### Exercise prompt
Copy the data below word for word, from its first line through the line that contains "I will coord(442,14).", including that line.

### Data provided
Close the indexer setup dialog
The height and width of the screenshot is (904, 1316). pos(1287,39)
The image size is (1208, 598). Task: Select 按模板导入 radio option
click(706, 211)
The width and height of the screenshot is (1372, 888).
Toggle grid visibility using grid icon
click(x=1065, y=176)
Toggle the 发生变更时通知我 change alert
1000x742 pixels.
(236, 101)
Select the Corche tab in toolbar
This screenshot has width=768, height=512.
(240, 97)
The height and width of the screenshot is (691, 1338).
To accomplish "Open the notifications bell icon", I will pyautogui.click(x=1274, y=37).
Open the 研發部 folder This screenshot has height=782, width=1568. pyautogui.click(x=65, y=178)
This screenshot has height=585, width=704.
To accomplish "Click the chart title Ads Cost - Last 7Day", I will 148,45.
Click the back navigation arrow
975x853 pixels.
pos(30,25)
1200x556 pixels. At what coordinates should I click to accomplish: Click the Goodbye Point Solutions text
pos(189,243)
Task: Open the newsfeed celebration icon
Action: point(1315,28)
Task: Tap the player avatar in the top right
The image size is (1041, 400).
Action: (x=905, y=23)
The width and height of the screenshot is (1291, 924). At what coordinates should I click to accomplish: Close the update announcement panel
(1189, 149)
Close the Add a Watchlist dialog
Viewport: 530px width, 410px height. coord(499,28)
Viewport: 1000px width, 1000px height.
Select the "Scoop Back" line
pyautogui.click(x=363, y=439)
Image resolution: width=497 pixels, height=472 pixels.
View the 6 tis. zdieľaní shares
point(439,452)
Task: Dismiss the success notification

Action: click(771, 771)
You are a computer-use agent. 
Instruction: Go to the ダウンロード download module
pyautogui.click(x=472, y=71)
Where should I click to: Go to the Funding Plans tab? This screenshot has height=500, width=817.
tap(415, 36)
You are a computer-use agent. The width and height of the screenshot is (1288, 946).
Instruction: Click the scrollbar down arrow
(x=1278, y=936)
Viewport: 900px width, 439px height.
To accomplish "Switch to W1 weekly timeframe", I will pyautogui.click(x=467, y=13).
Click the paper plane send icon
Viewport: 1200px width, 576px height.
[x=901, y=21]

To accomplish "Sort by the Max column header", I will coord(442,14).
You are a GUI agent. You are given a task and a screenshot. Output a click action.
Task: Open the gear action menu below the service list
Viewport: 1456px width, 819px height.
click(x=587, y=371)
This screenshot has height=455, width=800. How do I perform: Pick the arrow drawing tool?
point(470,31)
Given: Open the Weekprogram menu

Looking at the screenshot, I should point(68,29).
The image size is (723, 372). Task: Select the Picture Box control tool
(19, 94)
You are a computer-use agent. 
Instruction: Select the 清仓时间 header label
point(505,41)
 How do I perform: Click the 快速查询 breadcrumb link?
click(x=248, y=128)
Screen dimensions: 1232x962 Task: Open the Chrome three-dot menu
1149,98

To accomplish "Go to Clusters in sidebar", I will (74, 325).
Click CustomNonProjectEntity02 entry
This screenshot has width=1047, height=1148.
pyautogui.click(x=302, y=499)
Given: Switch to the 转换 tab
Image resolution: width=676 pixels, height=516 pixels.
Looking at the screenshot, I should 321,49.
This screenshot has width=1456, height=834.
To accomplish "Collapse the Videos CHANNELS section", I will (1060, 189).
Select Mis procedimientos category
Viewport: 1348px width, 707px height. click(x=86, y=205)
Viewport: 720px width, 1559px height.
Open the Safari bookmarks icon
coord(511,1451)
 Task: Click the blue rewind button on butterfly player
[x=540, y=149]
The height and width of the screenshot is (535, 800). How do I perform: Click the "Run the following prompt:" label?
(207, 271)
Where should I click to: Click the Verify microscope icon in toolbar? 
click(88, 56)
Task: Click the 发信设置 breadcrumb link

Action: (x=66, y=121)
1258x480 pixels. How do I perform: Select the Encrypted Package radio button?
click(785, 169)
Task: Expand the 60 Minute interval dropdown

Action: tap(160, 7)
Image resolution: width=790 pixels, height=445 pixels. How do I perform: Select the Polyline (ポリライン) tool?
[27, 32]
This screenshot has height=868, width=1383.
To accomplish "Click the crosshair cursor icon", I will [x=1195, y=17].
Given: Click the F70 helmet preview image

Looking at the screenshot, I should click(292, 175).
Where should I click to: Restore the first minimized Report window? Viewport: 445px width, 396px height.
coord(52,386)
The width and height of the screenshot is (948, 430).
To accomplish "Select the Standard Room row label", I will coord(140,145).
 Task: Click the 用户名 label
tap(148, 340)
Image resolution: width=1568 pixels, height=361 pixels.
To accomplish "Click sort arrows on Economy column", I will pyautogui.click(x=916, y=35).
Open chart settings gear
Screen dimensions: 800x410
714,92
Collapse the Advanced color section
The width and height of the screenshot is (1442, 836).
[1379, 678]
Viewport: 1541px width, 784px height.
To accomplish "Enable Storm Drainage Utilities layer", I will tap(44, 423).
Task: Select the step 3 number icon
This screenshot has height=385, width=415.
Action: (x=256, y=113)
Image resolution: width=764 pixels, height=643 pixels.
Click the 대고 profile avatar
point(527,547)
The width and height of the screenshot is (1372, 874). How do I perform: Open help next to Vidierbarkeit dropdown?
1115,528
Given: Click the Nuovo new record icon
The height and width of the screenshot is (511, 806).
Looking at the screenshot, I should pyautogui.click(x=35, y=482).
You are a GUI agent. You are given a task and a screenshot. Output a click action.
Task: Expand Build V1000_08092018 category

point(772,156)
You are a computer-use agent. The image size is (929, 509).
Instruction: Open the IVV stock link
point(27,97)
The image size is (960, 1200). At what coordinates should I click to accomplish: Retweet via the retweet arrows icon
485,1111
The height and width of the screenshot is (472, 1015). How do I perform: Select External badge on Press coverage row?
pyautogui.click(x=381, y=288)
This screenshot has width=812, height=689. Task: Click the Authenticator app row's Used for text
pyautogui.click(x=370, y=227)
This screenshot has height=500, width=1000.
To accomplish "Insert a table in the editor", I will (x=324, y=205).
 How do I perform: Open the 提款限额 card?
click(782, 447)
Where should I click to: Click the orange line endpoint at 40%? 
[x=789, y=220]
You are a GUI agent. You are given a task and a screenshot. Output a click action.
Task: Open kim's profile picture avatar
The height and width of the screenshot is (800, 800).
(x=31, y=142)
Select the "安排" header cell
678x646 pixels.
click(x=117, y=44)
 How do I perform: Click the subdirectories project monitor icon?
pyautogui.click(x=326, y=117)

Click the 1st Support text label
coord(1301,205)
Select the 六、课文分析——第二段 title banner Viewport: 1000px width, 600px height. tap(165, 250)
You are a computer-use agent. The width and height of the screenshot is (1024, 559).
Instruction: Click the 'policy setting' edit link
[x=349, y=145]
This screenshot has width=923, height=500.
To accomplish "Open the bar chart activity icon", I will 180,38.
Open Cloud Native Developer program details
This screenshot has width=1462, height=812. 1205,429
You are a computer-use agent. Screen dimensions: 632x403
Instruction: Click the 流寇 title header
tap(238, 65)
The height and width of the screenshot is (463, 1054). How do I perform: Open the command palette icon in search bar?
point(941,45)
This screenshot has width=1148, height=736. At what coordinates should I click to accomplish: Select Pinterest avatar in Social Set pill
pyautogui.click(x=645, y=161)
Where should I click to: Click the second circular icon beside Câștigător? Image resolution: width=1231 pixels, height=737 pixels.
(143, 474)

### Correct response
Close the indexer setup dialog
The height and width of the screenshot is (904, 1316). pos(1287,39)
The image size is (1208, 598). Task: Select 按模板导入 radio option
click(706, 211)
The width and height of the screenshot is (1372, 888).
Toggle grid visibility using grid icon
click(x=1065, y=176)
Toggle the 发生变更时通知我 change alert
1000x742 pixels.
(236, 101)
Select the Corche tab in toolbar
This screenshot has width=768, height=512.
(240, 97)
The height and width of the screenshot is (691, 1338).
To accomplish "Open the notifications bell icon", I will pyautogui.click(x=1274, y=37).
Open the 研發部 folder This screenshot has height=782, width=1568. pyautogui.click(x=65, y=178)
This screenshot has height=585, width=704.
To accomplish "Click the chart title Ads Cost - Last 7Day", I will 148,45.
Click the back navigation arrow
975x853 pixels.
pos(30,25)
1200x556 pixels. At what coordinates should I click to accomplish: Click the Goodbye Point Solutions text
pos(189,243)
Task: Open the newsfeed celebration icon
Action: point(1315,28)
Task: Tap the player avatar in the top right
The image size is (1041, 400).
Action: (x=905, y=23)
The width and height of the screenshot is (1291, 924). At what coordinates should I click to accomplish: Close the update announcement panel
(1189, 149)
Close the Add a Watchlist dialog
Viewport: 530px width, 410px height. coord(499,28)
Viewport: 1000px width, 1000px height.
Select the "Scoop Back" line
pyautogui.click(x=363, y=439)
Image resolution: width=497 pixels, height=472 pixels.
View the 6 tis. zdieľaní shares
point(439,452)
Task: Dismiss the success notification

Action: click(771, 771)
You are a computer-use agent. 
Instruction: Go to the ダウンロード download module
pyautogui.click(x=472, y=71)
Where should I click to: Go to the Funding Plans tab? This screenshot has height=500, width=817.
tap(415, 36)
You are a computer-use agent. The width and height of the screenshot is (1288, 946).
Instruction: Click the scrollbar down arrow
(x=1278, y=936)
Viewport: 900px width, 439px height.
To accomplish "Switch to W1 weekly timeframe", I will pyautogui.click(x=467, y=13).
Click the paper plane send icon
Viewport: 1200px width, 576px height.
[x=901, y=21]

To accomplish "Sort by the Max column header", I will coord(442,14).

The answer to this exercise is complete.